NEW YORK (AP) — He's booked hotel rooms and meeting spaces to them, sold an entire floor in one of his buildings to them and, in desperate moments in his career, gotten a billionaire from the country to buy his yacht and New York's Plaza Hotel overlooking Central Park.
President Donald Trump's ties to Saudi Arabia run long and deep, and he's often boasted about his business ties with the kingdom.
"I love the Saudis," Trump said when announcing his presidential run at Trump Tower in 2015. "Many are in this building."
Now those ties are under scrutiny as the president faces calls for a tougher response to the kingdom's government following the disappearance, and possible killing, of one of its biggest critics, journalist and activist Jamal Khashoggi.
"The Saudis are funneling money to him," said former federal ethics chief Walter Shaub, who is advising a watchdog group suing Trump for foreign government ties to his business. That undermines "confidence that he's going to do the right thing when it comes to Khashoggi."
Trump paid his first foreign visit as president to Saudi Arabia last year, praised its new young ruler and boasted of striking a deal to sell $110 billion of U.S. weapons to the kingdom.
But those close ties are in peril as pressure mounts from Congress for the president to find out whether Khashoggi was killed and dismembered after entering a Saudi consulate in Turkey, as Turkish officials have said without proof.
Trump said Friday that he will soon speak with Saudi Arabia's king about Khashoggi's disappearance. But he also has said he doesn't want to scuttle a lucrative arms deal with the kingdom and noted that Khashoggi, a U.S. resident, is not a citizen. For its part, Saudi Arabia has called allegations it killed Khashoggi "baseless."
The president's links to Saudi billionaires and princes go back years, and appear to have only deepened.
In 1991, as Trump was teetering on personal bankruptcy and scrambling to raise cash, he sold his 282-foot Trump yacht "Princess" to Saudi billionaire Prince Alwaleed bin-Talal for $20 million, a third less than what he reportedly paid for it.
Four years later, the prince came to his rescue again, joining other investors in a $325 million deal for Trump's money-losing Plaza Hotel.
In 2001, Trump sold the entire 45th floor of the Trump World Tower across from the United Nations in New York for $12 million, the biggest purchase in that building to that point, according to the brokerage site Streeteasy. The buyer: The Kingdom of Saudi Arabia.

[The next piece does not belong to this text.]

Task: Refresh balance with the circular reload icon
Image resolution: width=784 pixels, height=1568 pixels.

Shortly after he announced his run for president, Trump began laying the groundwork for possible new business in the kingdom. He registered eight companies with names tied to the country, such as "THC Jeddah Hotel Advisor LLC" and "DT Jeddah Technical Services," according to a 2016 financial disclosure report to the federal government. Jeddah is a major city in the country.

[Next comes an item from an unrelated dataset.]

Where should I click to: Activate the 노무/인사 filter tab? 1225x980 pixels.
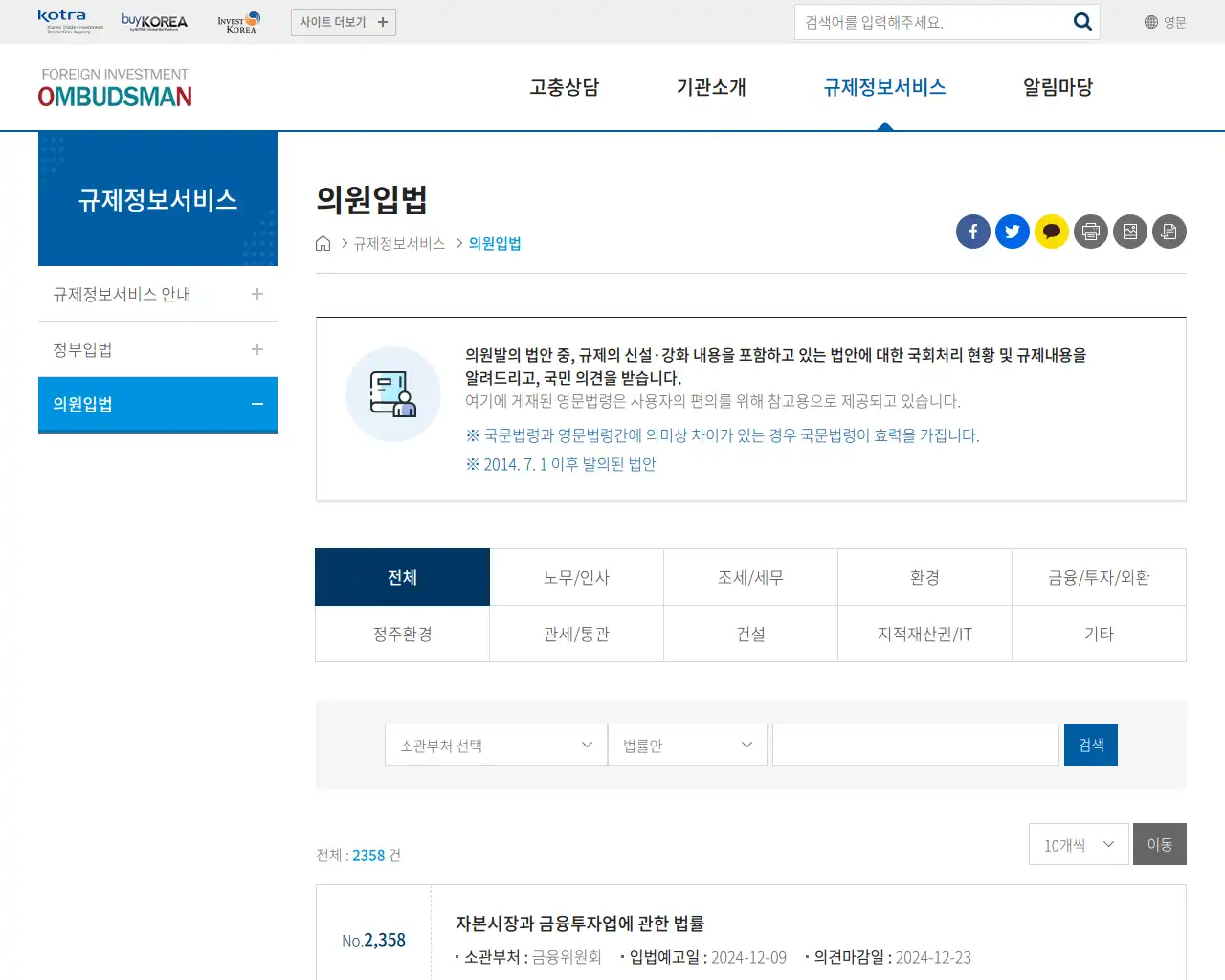pyautogui.click(x=576, y=576)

"Saudi Arabia, I get along with all of them. They buy apartments from me. They spend $40 million, $50 million," Trump told a crowd at an Alabama rally on Aug. 21, 2015, the same day he created four of the entities. "Am I supposed to dislike them? I like them very much."

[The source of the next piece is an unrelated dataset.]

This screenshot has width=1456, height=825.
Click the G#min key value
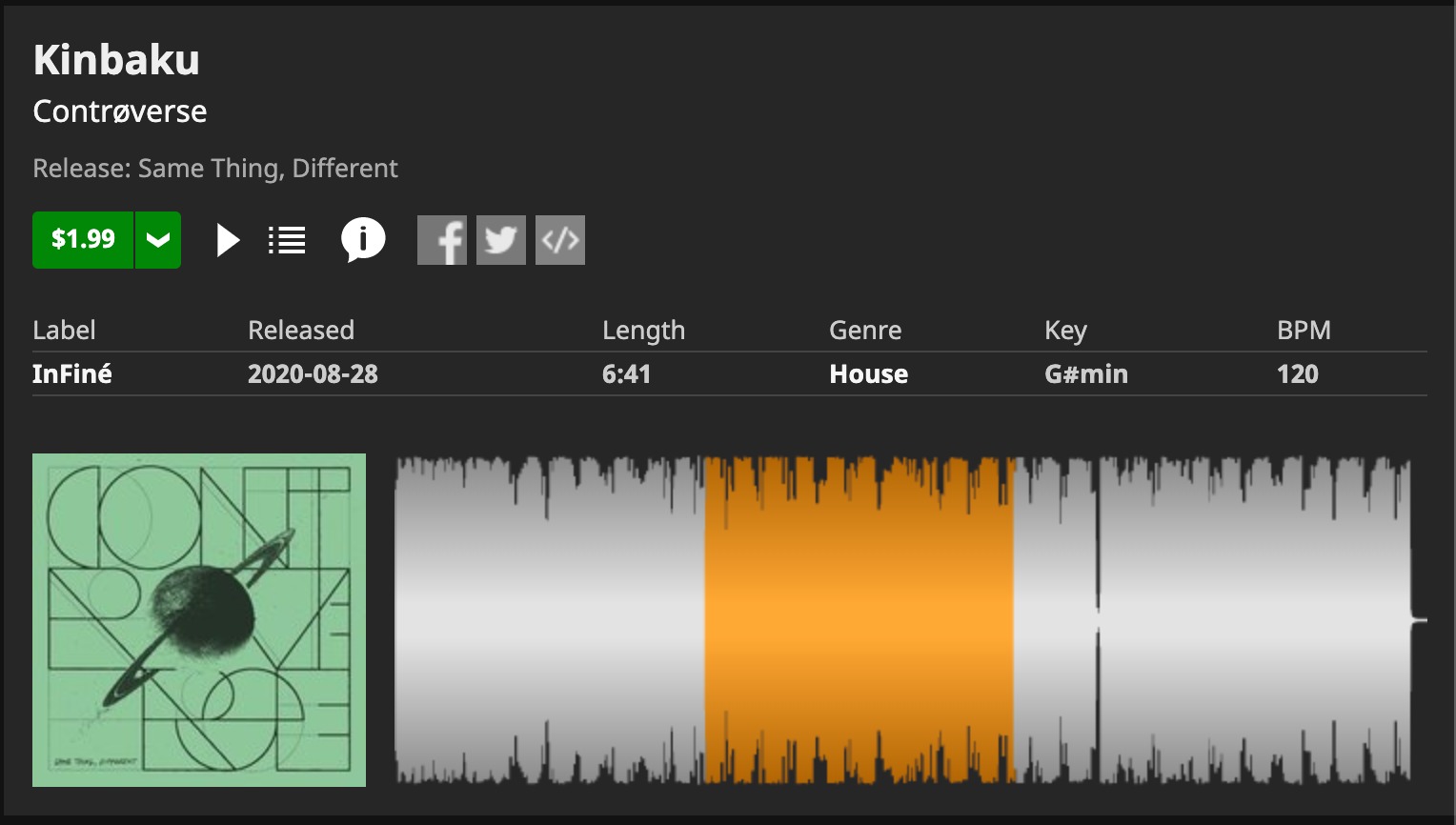click(1085, 374)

The president's company, the Trump Organization, said shortly after his 2016 election that it had shut down those Saudi companies. The president later pledged to pursue no new foreign deals while in office.
In a statement this week, the company said it has explored business opportunities in many countries but that it does "not have any plans for expansion into Saudi Arabia."
Since Trump took the oath of office, the Saudi government and lobbying groups for it have been lucrative customers for Trump's hotels.
A public relations firm working for the kingdom spent nearly $270,000 on lodging and catering at his Washington hotel near the Oval Office through March of last year, according to filings to the Justice Department. A spokesman for the firm told The Wall Street Journal that the Trump hotel payments came as part of a Saudi-backed lobbying campaign against a bill that allowed Americans to sue foreign governments for responsibility in the Sept. 11 terror attacks.
Attorneys general for Maryland and the District of Columbia cited the payments by the Saudi lobbying firm as an example of foreign gifts to the president that could violate the Constitution's ban on such "emoluments" from foreign interests.
The Saudi government was also a prime customer at the Trump International Hotel in New York early this year, according to a Washington Post report.
The newspaper cited an internal letter from the hotel's general manager, who wrote that a "last-minute" visit in March by a group from Saudi Arabia accompanying Saudi Crown Prince Mohammed bin Salman had boosted room rentals at the hotel by 13 percent for the first three months of the year, after two years of decline.
Saudi Arabia has also helped on one of Trump's key policy promises, and helped the president's friends along the way.
Last year, the kingdom announced plans to invest $20 billion in a private U.S.-focused infrastructure fund managed by Blackstone Group, an investment firm led by CEO Stephen Schwarzman. Blackstone stock rose on the news. Earlier this year, Trump unveiled a $200 billion federal plan to fix the nation's airports, roads, highways and ports, tapping private companies for help and selling off some government owned infrastructure.
Schwarzman, who celebrated his 70th birthday at the president's Mar-a-Lago resort in Florida, accompanied Trump on his visit to Saudi Arabia.